"H. Beam Piper - Uller Uprising" - читать интересную книгу автора (Piper H Beam)


Calcium and chlorine are rarer than on earth, sodium is somewhat commoner. As a result of the
shortage of calcium there is a higher ration of silicates to carbonates than exists on earth. The
water is slightly alkaline and resembles a very dilute solution of sodium silicate (water glass).
It would have a pH of 8.5 and tastes slightly soapy. Also, when it dries out it leaves a sticky,
and then a glassy, crackly film. Rocks look fairly earthlike, but the absence or scarcity of
anything like limestone is noticeable. Practically all the sedimentary rocks are of the sandstone
type.

All rivers are seasonal, running from the polar regions to the central seas in the spring only, or
until the polar cap is completely dried out.

4. ANIMAL LIFE

As on Earth life arose in the primitive waters and with a carbon base, but because of the
abundance of silicone, there was a strong tendency for the microscopic organisms to develop
silicate exoskeletons, like diatoms. The present invertebrate animal life of the planet is of this
type and is confined to the equatorial seas. They run from amoeba-like objects to things like
crayfish, with silicate skeletons. Later, some species of them started taking silicone into their
soft tissues, and eventually their carbon-chain compounds were converted to silicone type chains,
from

- C - C - C- to O - Si-O - Si-O - Si


with organic radicals on the side links. These organisms were a transitional type, with silicone
tissues and water body fluids, resembling the earthly amphibians, and are now practically extinct.
There are a few species, something like segmented worms, still to be seen in the backwaters of the
central seas.

A further development occurred when the silicone chain animals began to get short-chain silicones
into their circulatory systems, held in solution by OH or NH2 groups on the ends and branches of
the chains. The proportion of these compounds gradually increased until the water was a minor and
then a missing constituent. The larger mobile species were, then, practically anhydrous. Their
blood consists of short-chain silicones, with quartz reinforcing for the soft parts and their
armor, teeth, etc., of pure amorphous quartz (opal). Most of these parts are of the milky variety,
variously tinted with metallic impurities, as are the varieties of sapphires.

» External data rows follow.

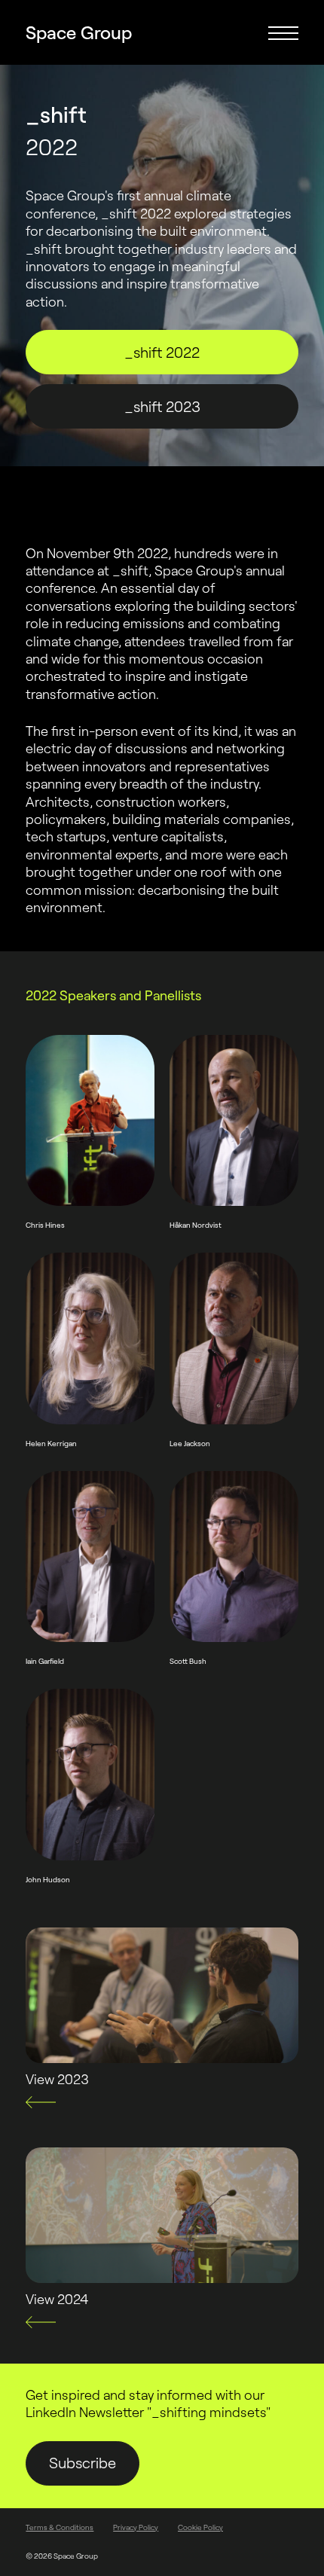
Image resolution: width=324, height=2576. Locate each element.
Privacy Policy (135, 2527)
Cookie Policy (200, 2527)
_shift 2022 (162, 352)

These pure silicone animals, due to their practical indestructibility, annihilated all but the
smaller of the carbon animals, and drove the compromise types into odd corners as relics. They
developed into a fish-like animal with a very large swim-bladder to compensate for the rather
higher density of the silicone tissues, and from these fish the land animals developed. Due to
their high density and resulting high weight, they tend to be low on the ground, rather reptilian
in look. Three pairs of legs are usual in order to distribute the heavy load. There is no sharp
dividing line between the quartz armor and the silicone tissue. One merges into the other.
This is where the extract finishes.